We cleared the last set of stairs, and both of us slammed into the exit, our bodies meeting resistance as the door struggled to open. We threw ourselves at it again, and this time it opened, the sound of tearing ivy meeting our ears.

We were outside, somewhere near the gardens. "Run," I wheezed to Alice. "We have to go separately."

She nodded and, without another word, took off to the South. I turned and bolted north, praying they wouldn't be able to catch both of us.

I heard the door open, heard our pursuers shout, and then gunshots rang through the night. I don't know if they were aiming toward me or Alice, but I pushed on, my body near ready to collapse.

As I rounded on the north lawn, I saw the ballroom come into view, its windows bright with yellow light that spilled out onto the gardens. Scrambling, I ducked behind a hedge, untying the dress and yanking it back over my head. The book clattered to the ground, and I picked it up, wedging it between two bushes. I got up and ran toward the ballroom, praying that I'd be able to slip into there and avoid detection.
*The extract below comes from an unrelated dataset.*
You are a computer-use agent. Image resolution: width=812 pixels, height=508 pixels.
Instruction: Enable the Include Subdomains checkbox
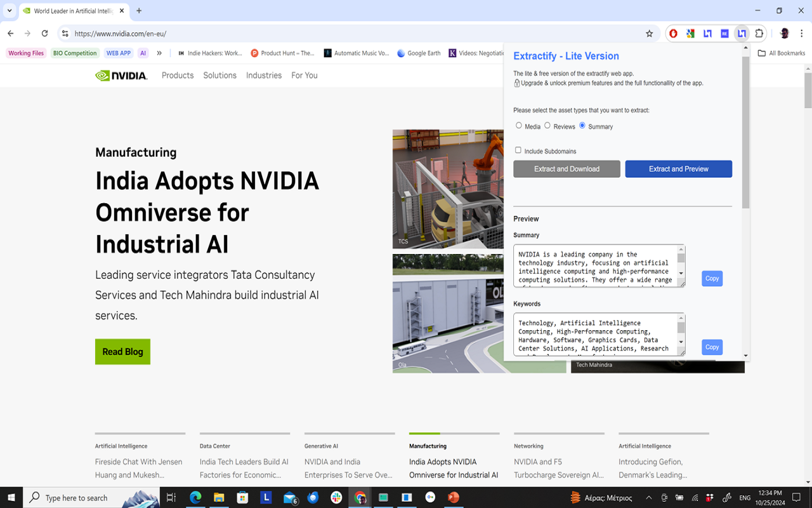coord(518,150)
"Stop!" A voice shouted behind me.

I picked up my skirt to run harder.

"I said stop!" The sound of a gun going off sent my heart flying, and I dove behind a hedge, my palms scraping against the gravel. I was just outside the ballroom now, so close to freedom, so close to…

"Bella?"

I looked up as I struggled back onto my feet, my anxiety tripling when I saw Edward standing on the terrace. He looked alarmed, maybe even scared as he ran toward me. "What's going on?"

He reached me just as the security guards did, their guns withdrawn.

"She was caught breaking into a secured area of the property," the guards said. "Mr. Cullen, please step aside."

I was done for. Edward wouldn't cover for me; he told me as much. I was going to prison, or worse.

"You're not taking her anywhere," Edward said, surprising the hell out of me. "She's been here at the ball all night until she stepped outside for some fresh air."

He was a shockingly convincing liar. I almost believed him.

The guards hesitated. "Sir, we ask that—"

"My parents are inside," Edward continued. "Would you like to ask them? I'm sure they would love to have their time wasted over your incompetence."

The guards looked outright scared at the threat. "No, sir, Mr. Cullen. You have a nice night."

Without even a second glance at me, they left, heading back down the lawn. I turned to look at Edward, who's brows were furrowed, his mouth twisted in a scowl.

"You better have something," he snarled at me.

I swallowed hard. "I don't," I lied.

Edward's eyes widened. "What?"

I shook my head. "I didn't have enough time. I couldn't find what you wanted."

Edward swore, his hands turning to fists as he paced away from me. "Fucking useless," I heard him mutter.

My back straightened, my eyes narrowing. "I'm not fucking useless," I snapped, fear and adrenaline colliding in me. "I'm a human fucking being, and I will never put my life on the line to sate your idle curiosity." I turned and stormed off, not caring if the guards came back for me now that I was out of Edward's protection.

I'd put my life on the line to help him, and it had all been for nothing.

Silently, I swore to myself I'd never help anyone ever again.

From now on, I was only looking out for myself.